Le Mesnagier (ou Ménagier) est, comme son nom l’indique, un traité de morale et d’économie domestique, une information qui est également indiquée au dos du volume de Ms 95 (« Précepte de morale et d’économie domestique »). L’œuvre est écrite vers 1393 par un bourgeois parisien nouvellement marié à l’attention de sa jeune épouse de 15 ans. L’auteur anonyme veut donner « une instruction générale et facile » (traduction en français moderne) à sa femme adolescente ou tout simplement mettre à sa disposition un manuel de la parfaite épouse. Le texte est divisé en trois parties principales (distinctions) : la première traite de l’amour de Dieu et de la paix conjugale, la deuxième de la tenue de la maison (y compris des recettes culinaires) et du comportement social, et la troisième de la chasse à l’épervier (en allemand : Sperber). C’est dans la deuxième partie qu’on trouve des observations ou recommandations inattendues, voire amusantes comme :
Le manuscrit à la BnL, fort de I+ 361 feuillets (28,5 x 19,5 cm), date du dernier quart du 15e siècle. Copié dans les Pays-Bas bourguignons, il a été ensuite la propriété de Charles Ier de Lalaing (*1466-†1525), conseiller et chambellan de Maximilien Ier, de Philippe le Beau et de Charles Quint, et de son fils Charles II de Lalaing (*1506-†1558), grand bailli du Hainaut.
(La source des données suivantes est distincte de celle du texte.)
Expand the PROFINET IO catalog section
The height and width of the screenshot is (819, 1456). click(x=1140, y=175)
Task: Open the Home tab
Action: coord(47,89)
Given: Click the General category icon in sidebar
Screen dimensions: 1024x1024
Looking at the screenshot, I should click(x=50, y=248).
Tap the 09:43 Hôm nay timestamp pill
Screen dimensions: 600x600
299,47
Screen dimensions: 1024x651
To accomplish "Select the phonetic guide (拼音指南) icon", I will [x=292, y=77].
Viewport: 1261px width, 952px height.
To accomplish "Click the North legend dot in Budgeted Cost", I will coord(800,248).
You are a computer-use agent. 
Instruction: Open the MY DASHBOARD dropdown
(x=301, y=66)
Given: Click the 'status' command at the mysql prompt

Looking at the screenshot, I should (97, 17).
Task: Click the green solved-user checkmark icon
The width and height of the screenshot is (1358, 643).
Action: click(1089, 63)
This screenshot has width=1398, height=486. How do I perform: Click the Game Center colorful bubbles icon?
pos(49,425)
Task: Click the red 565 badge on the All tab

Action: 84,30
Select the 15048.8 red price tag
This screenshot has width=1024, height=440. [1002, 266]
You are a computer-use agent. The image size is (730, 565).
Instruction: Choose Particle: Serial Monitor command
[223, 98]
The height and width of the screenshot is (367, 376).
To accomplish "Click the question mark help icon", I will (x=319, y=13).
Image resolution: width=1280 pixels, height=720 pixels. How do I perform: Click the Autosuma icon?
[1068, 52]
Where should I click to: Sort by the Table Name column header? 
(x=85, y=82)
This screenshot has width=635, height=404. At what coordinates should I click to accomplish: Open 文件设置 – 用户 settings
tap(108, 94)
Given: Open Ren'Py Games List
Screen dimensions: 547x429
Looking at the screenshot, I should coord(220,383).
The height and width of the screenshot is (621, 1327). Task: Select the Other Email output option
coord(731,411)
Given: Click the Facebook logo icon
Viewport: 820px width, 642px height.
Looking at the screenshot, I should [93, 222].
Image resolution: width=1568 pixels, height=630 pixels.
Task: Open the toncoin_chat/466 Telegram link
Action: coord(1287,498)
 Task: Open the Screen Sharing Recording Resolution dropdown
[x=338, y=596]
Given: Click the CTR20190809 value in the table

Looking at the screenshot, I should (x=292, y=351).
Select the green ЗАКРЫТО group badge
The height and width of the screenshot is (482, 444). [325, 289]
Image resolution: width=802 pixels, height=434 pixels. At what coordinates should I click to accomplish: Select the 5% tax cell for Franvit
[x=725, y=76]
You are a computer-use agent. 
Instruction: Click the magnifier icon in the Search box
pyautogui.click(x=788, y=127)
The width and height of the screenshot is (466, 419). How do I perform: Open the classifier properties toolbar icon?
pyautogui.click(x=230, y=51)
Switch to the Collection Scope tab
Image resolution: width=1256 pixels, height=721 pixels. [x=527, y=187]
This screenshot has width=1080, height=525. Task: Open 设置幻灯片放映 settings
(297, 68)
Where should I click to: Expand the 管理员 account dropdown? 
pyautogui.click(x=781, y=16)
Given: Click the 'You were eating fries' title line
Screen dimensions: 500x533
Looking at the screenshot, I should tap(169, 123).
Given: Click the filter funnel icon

Falmagne admet que le manuscrit est entré plus tard en la possession de Denis de Villers (*1579-†1620), chanoine de la cathédrale de Tournai. Même si le Ms 95 ne peut pas se vanter d’avoir été entre les mains de Philippe le Bon, duc de Bourgogne (comme les manuscrits Bruxelles, KBR, ms. 10310-10311 et Paris, BnF, ms. fr. 12477), sa provenance est néanmoins remarquable. Au plus tard en 1890, le manuscrit a fait son entrée à la future BnL.
Comme Falmagne le précise, en raison des recettes culinaires à la fin du volume (f. 356r-360r) qui sont identiques dans Paris, BnF, n. a. fr. 6739 (2e moitié du 15e siècle) et Ms 95, il est possible d’établir un lien de parenté direct entre ces deux témoins. Le lecteur ne s’en étonnera d’ailleurs pas, si l’on précise que celui-là a été la propriété de Marguerite de Ghistelles, femme de Pierre de Roubaix (*1415-†1498), qui est à la tête d’une seigneurie qui est presque voisine au comté de Lalaing. Or, contrairement à une remarque de Yann Morel dans une publication de 2023, la collection de recettes dite du cuisinier Hotin dans Ms 95 ne s’arrête pas à « broues de fleur de peschier » (f. 359r), mais inclut bel et bien les cinq dernières recettes (aux f. 359v-360r ; p. ex. « petis past[é]s de poisson ») comme dans le manuscrit de Paris. Cette erreur souligne l’importance du catalogue en cours d’élaboration.
Pour finir, citons encore un autre extrait, qui a gardé toute son actualité, parce qu’il témoigne, de la part de l’auteur, d’un souci en faveur d’une certaine égalité des sexes, dont il est régulièrement question aujourd’hui :
Et pour qu’on ne dise pas que je préfère parler des devoirs des femmes plutôt que de ceux des hommes, […] les maris doivent aimer leurs femmes comme leur propre corps. Ce n’est pas à prendre comme une image ou une simple parole ; il faut entendre : du fond d’un cœur loyal.